The method field tells you how tokens were counted:

Method When used Accuracy
tiktoken_cl100k Both sides can use tiktoken (Python) Exact
byte_estimate Tiktoken unavailable or cross-language Approximate (bytes / 4)

When the server and your agent both use tiktoken's cl100k_base encoding, the counts are exact. When that is not possible (e.g., the file content is only available as bytes), a byte-based estimate is used. The method is always reported so you know the precision of the numbers.

Session tracking

Token efficiency accumulates across all tool calls in a session. Use usage_stats to see the running totals:

usage_stats()
{
  "session": {
    "duration_seconds": 2366.2,
    "tool_calls": 35,
    "symbols_retrieved": 14,
    "tokens_returned": 28373,
    "tokens_avoided": 131090,
    "token_efficiency": {
      "total_returned": 25543,
      "total_equivalent": 104555,
      "reduction_percent": 75.6,
      "by_category": {
        "search": {
          "calls": 2,
          "returned": 17359,
          "equivalent": 40557
        },
        "retrieval": {
          "calls": 16,
          "returned": 8184,
          "equivalent": 63998
        },
        "analysis": {
          "calls": 0,
          "returned": 0,
          "equivalent": 0
        }
      }
    }
  }
}

The by_category breakdown shows efficiency by tool type:

Category Tools included
search find_code, find_text, find_docs, search_all_repos
retrieval read_symbol, read_doc_section, whats_in_file, understand_symbol
analysis what_breaks_if_i_change, who_calls_this, inheritance_chain
indexing index_project, reindex_file, index_multi_repo
meta usage_stats, open_dashboard, indexed_repos

Retrieval tools typically have the highest reduction percentages because they return small slices of large files. Search tools return compact result lists that replace what would otherwise be multiple file reads.

All-time tracking

Efficiency data persists across server restarts. The overall section of usage_stats shows lifetime totals:

"overall": {
  "repos_used": 2,
  "days_active": 14,
  "total_tool_calls": 1847,
  "total_tokens_returned": 482000,
  "total_tokens_avoided": 3210000,
  "total_symbols_retrieved": 920,
  "first_used": "2025-01-10",
  "last_used": "2025-01-24"
}

This gives you a long-term picture of how much the server is saving. If total_tokens_avoided is in the millions, the server is doing significant work to keep your agent's context window focused.

The efficiency ring

The dashboard (covered in the previous chapter) displays an efficiency ring -- a visual gauge showing the current session's reduction percentage. A 75% ring means three-quarters of the tokens your agent would have consumed were avoided.

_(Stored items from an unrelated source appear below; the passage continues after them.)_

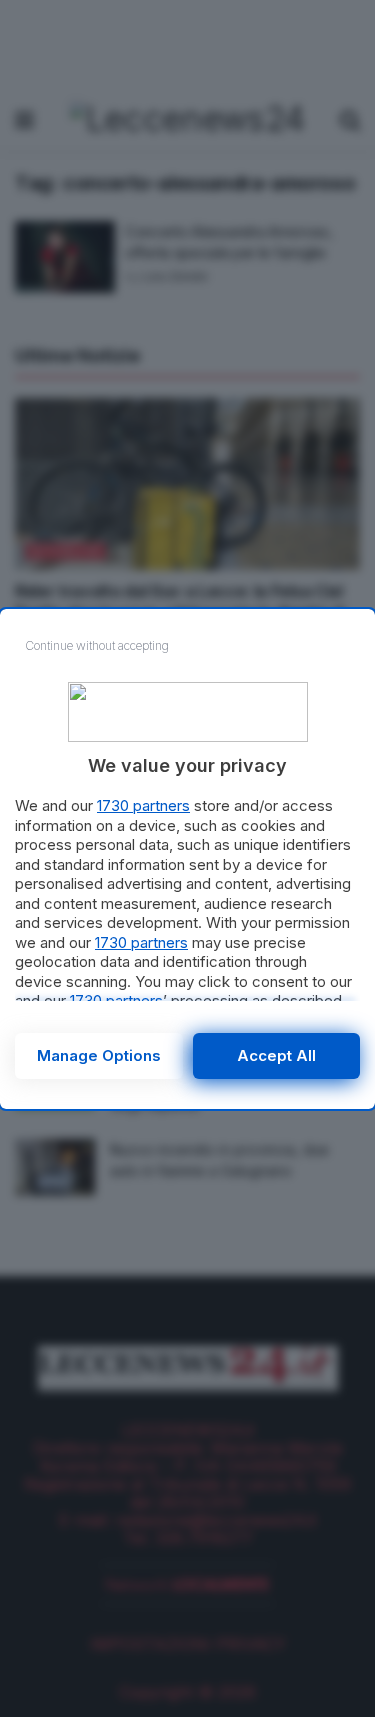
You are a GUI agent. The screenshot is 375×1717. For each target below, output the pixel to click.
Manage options (99, 1055)
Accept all (276, 1055)
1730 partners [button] (143, 805)
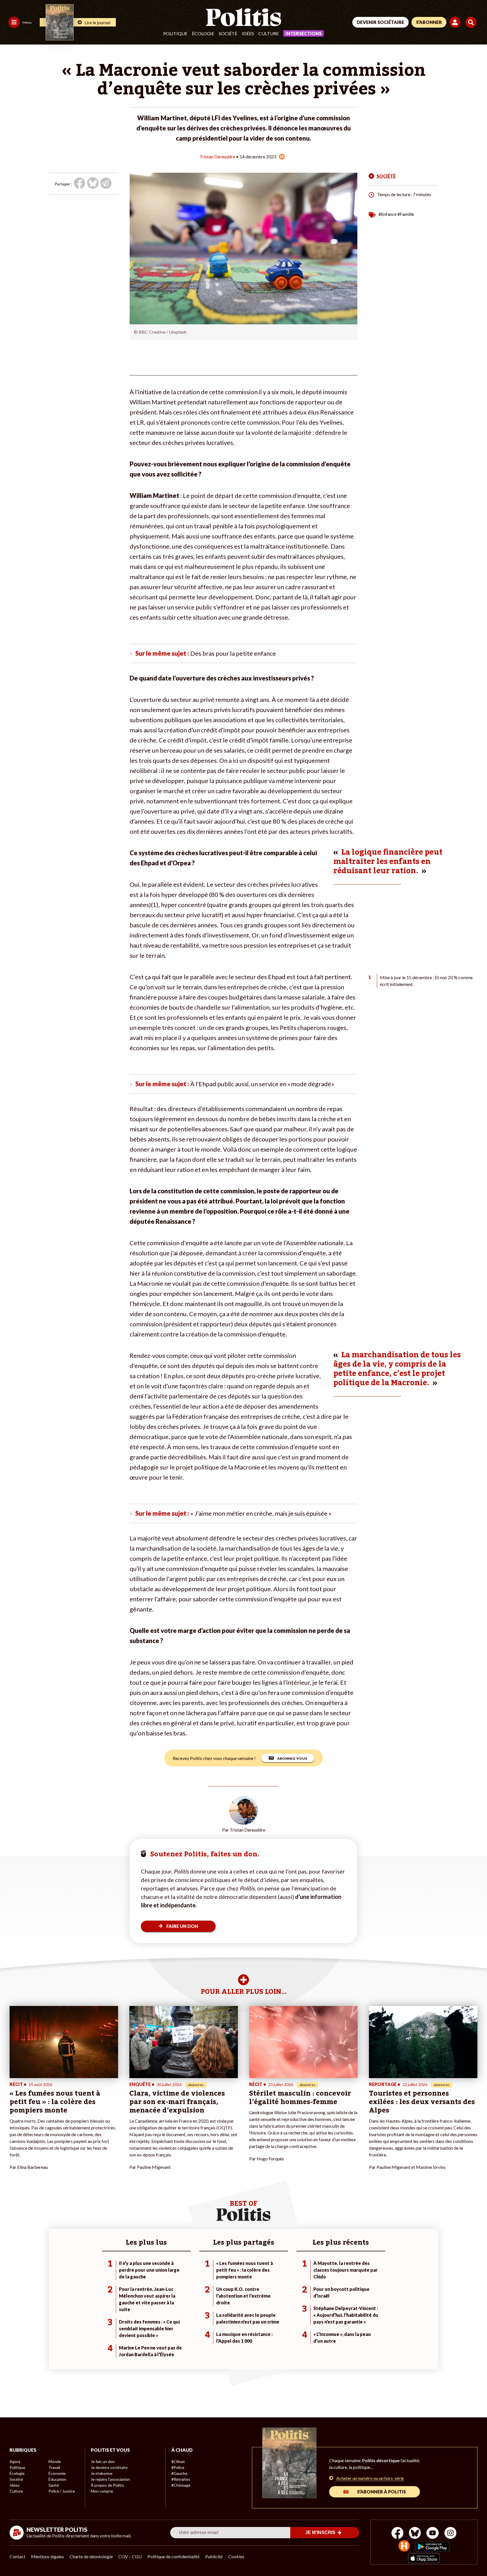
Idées (248, 33)
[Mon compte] (455, 22)
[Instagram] (450, 2533)
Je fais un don (103, 2461)
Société (228, 33)
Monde (54, 2461)
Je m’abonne (101, 2473)
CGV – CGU (130, 2556)
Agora (15, 2461)
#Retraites (180, 2479)
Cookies (236, 2556)
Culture (268, 33)
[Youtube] (432, 2533)
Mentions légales (47, 2556)
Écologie (203, 33)
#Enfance (387, 214)
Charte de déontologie (91, 2556)
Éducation (57, 2479)
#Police (177, 2467)
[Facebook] (397, 2533)
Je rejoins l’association (110, 2479)
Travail (54, 2467)
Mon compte (102, 2491)
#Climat (178, 2461)
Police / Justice (61, 2491)
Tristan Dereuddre (217, 156)
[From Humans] (404, 2546)
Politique (175, 33)
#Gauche (179, 2473)
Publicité (214, 2556)
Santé (53, 2485)
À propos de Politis (107, 2485)
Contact (17, 2556)
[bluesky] (415, 2533)
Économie (57, 2473)
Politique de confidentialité (173, 2556)
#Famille (405, 214)
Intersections (303, 33)
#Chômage (181, 2485)
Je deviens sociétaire (109, 2467)
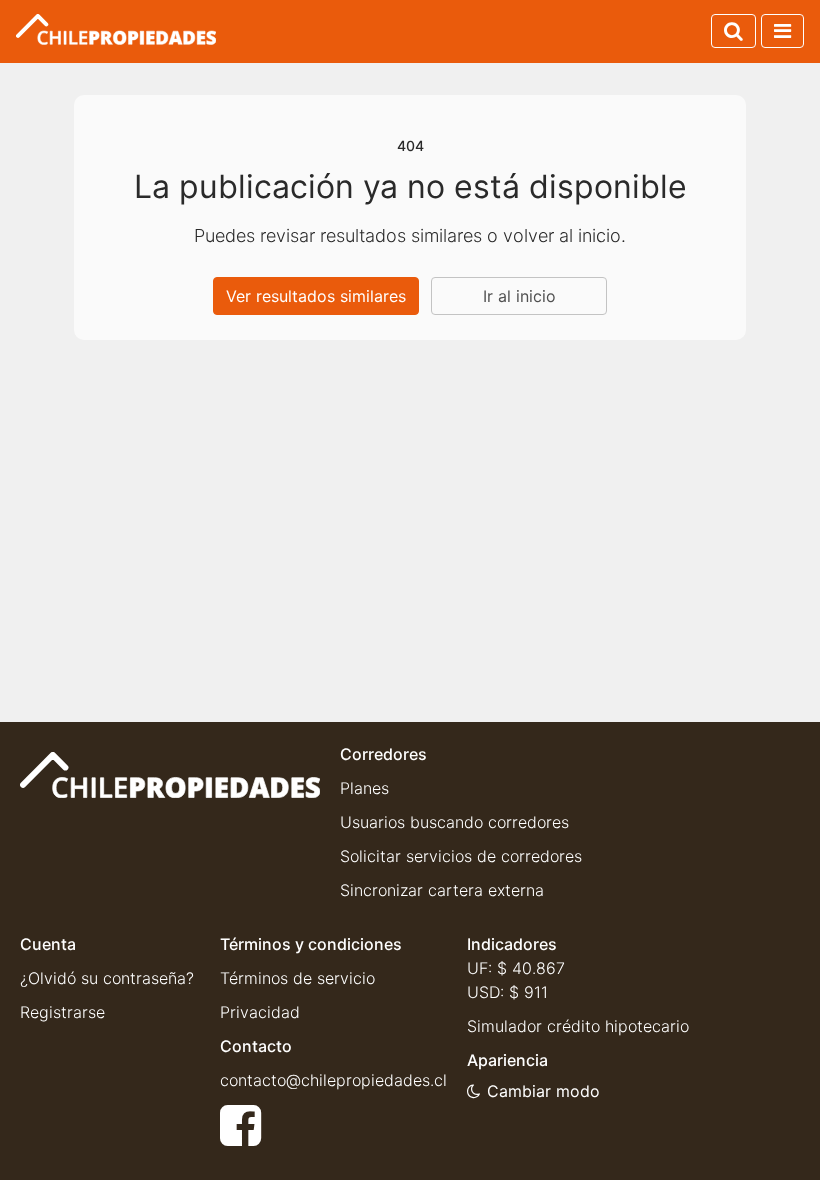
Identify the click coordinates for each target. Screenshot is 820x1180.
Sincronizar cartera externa (442, 890)
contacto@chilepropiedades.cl (333, 1080)
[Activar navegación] (782, 31)
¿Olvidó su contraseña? (107, 978)
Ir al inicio (519, 296)
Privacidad (260, 1012)
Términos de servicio (297, 978)
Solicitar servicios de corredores (461, 856)
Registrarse (62, 1012)
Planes (364, 788)
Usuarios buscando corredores (454, 822)
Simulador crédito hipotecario (578, 1026)
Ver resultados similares (316, 296)
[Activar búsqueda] (733, 31)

The ring updates in real-time as tool calls are made. It is the quickest way to see whether the server is earning its keep during an active session.

Filtering by repo

To see efficiency for a specific repository:

usage_stats(repo="my-project")

This filters the session and overall statistics to only include tool calls that touched that repository. Useful for comparing how different projects benefit from indexing.

The input cost

Sylvan registers 65 tools with descriptions and parameter schemas. This adds approximately 9,200 tokens to your agent's context at session start. On a 200K context model that is 4.6%, on a 1M model under 1%. The cost is fixed and does not grow during the conversation.

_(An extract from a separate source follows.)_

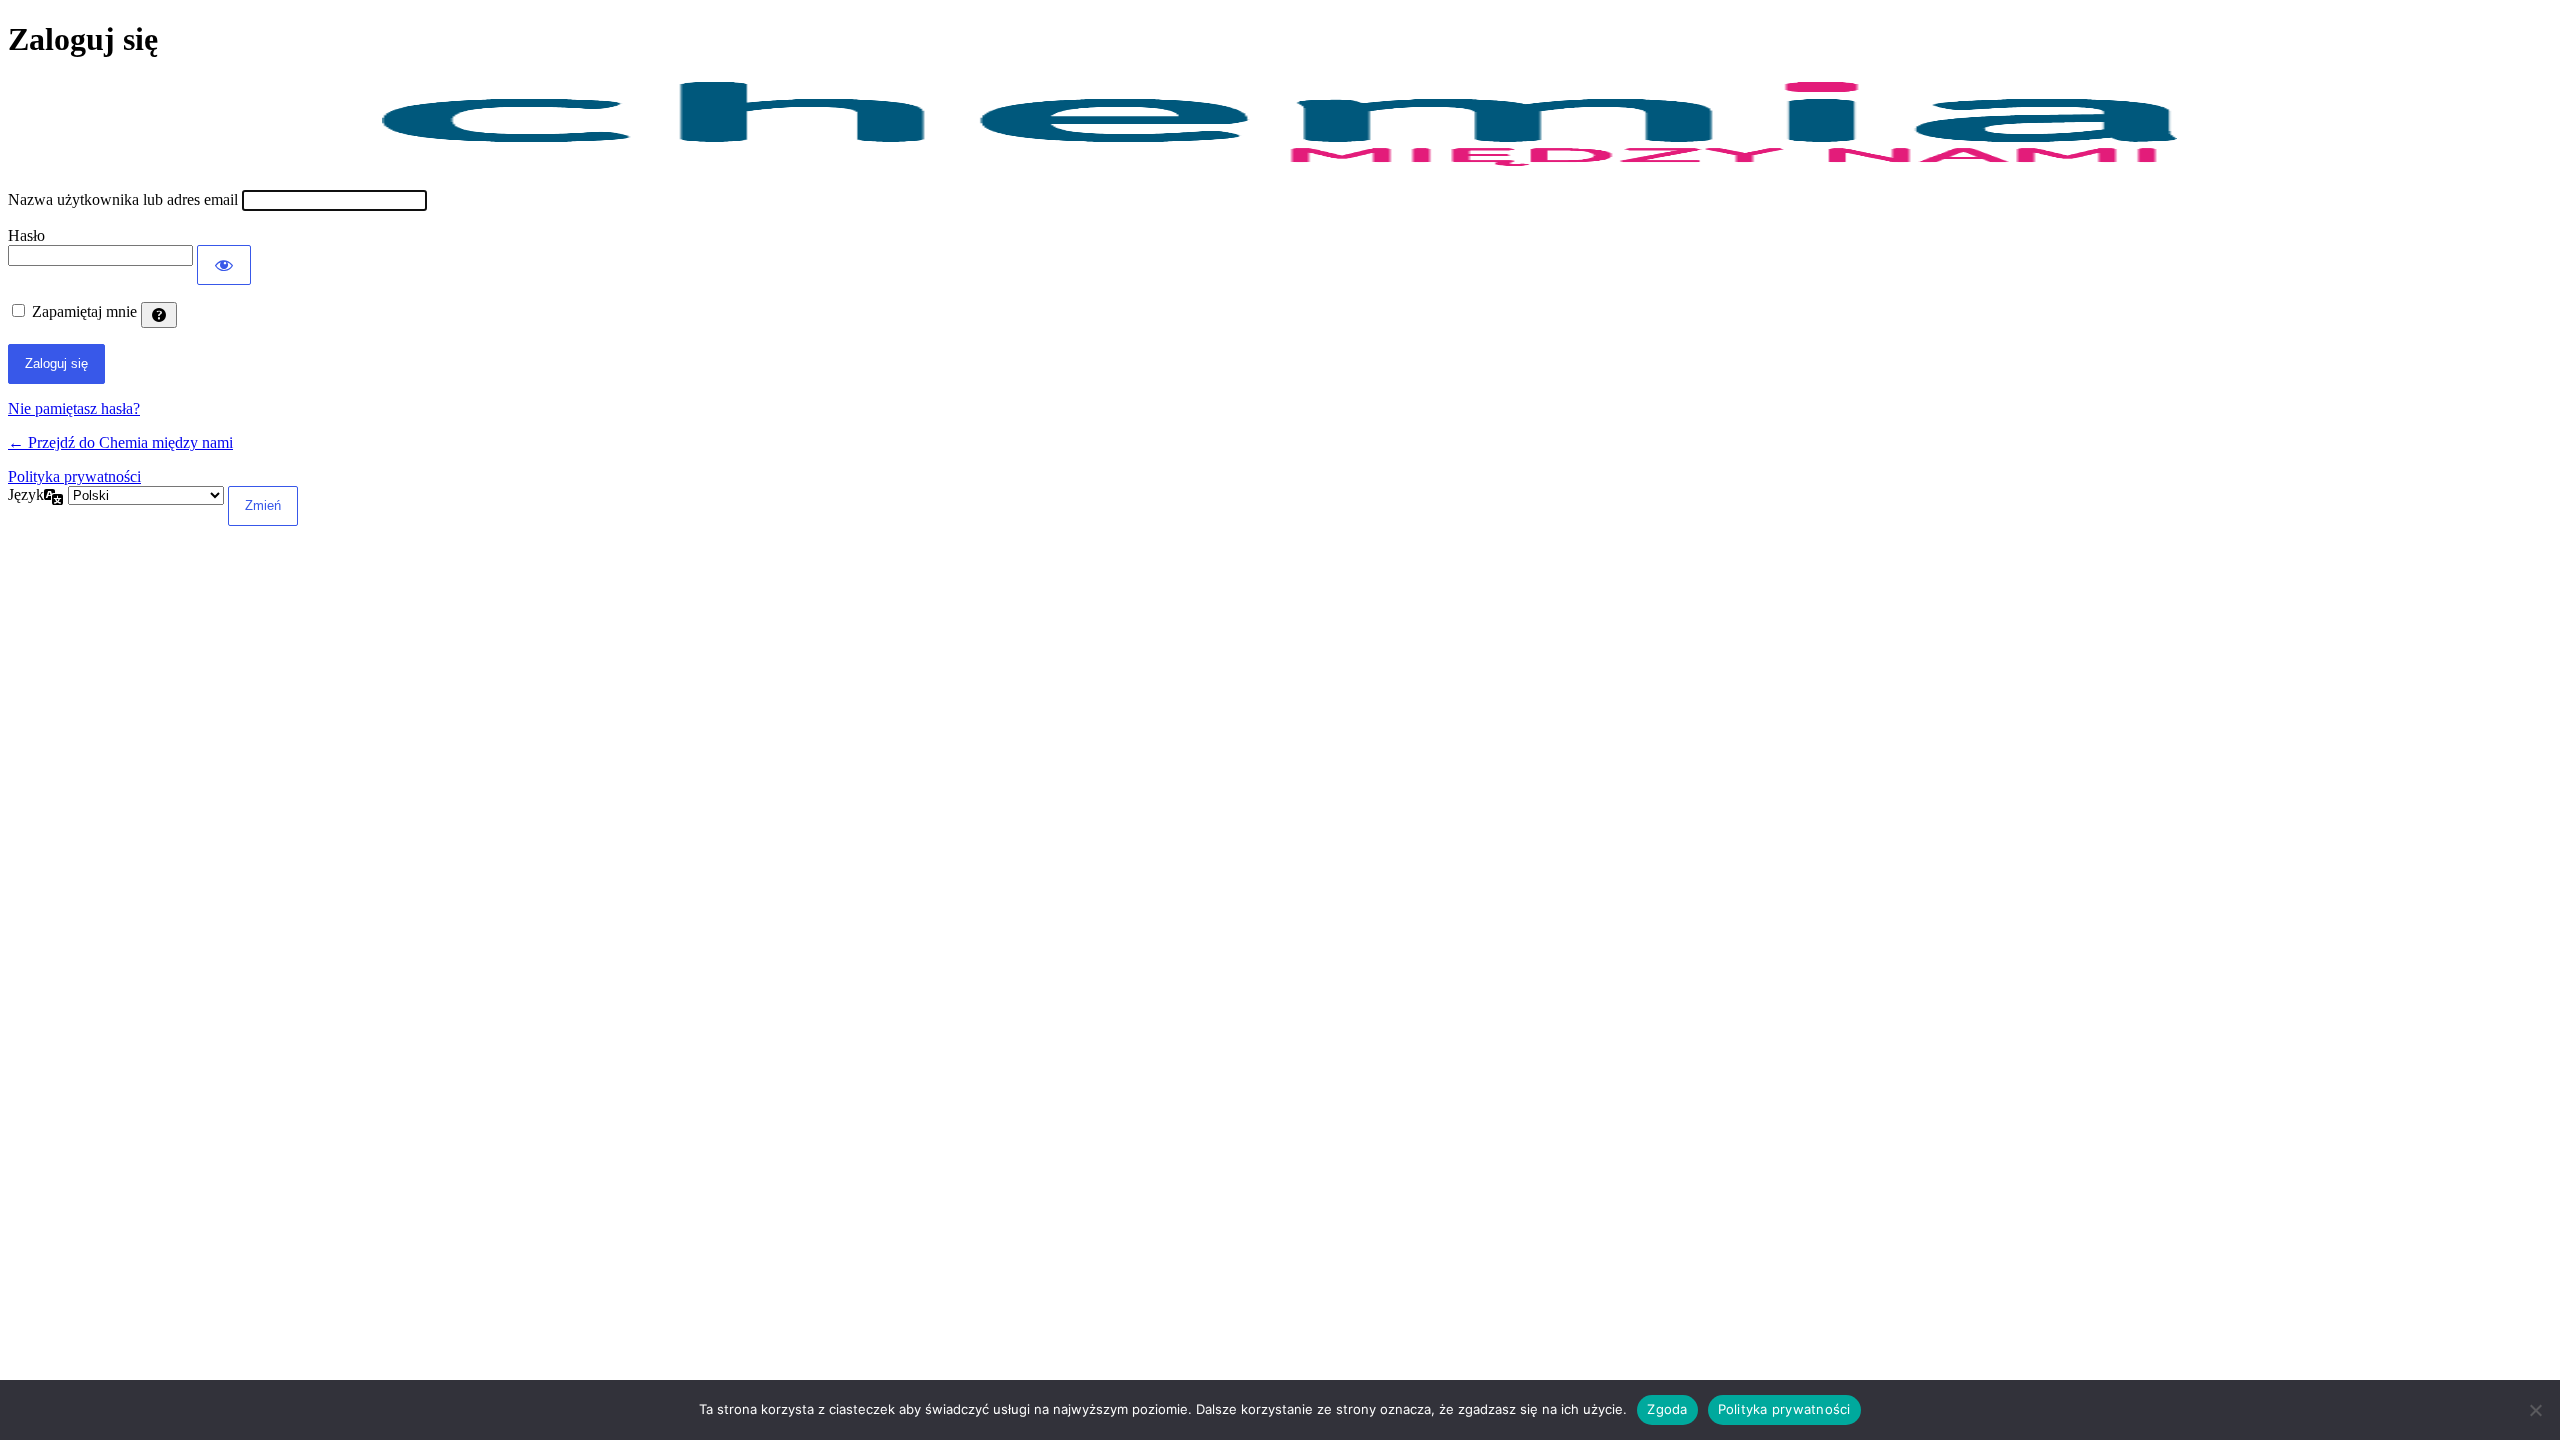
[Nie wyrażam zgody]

See TRANSPARENCY.md in the repository root for the full breakdown, including what data sylvan does and does not access.

What the numbers mean in practice

  • 90%+ reduction is typical for read_symbol calls, where a single function is returned from a large file.
  • 70-85% reduction is typical for search calls, where a ranked result list replaces reading multiple files.
  • 50-70% reduction is typical for whats_in_file, where signatures replace full source.
  • Negative reduction can happen with find_text on small files, where the context lines plus metadata exceed the file size. This is rare and the absolute token count is small when it happens.

The overall session reduction percentage is the number that matters most. If it stays above 70%, the server is consistently returning focused results instead of dumping entire files into your agent's context.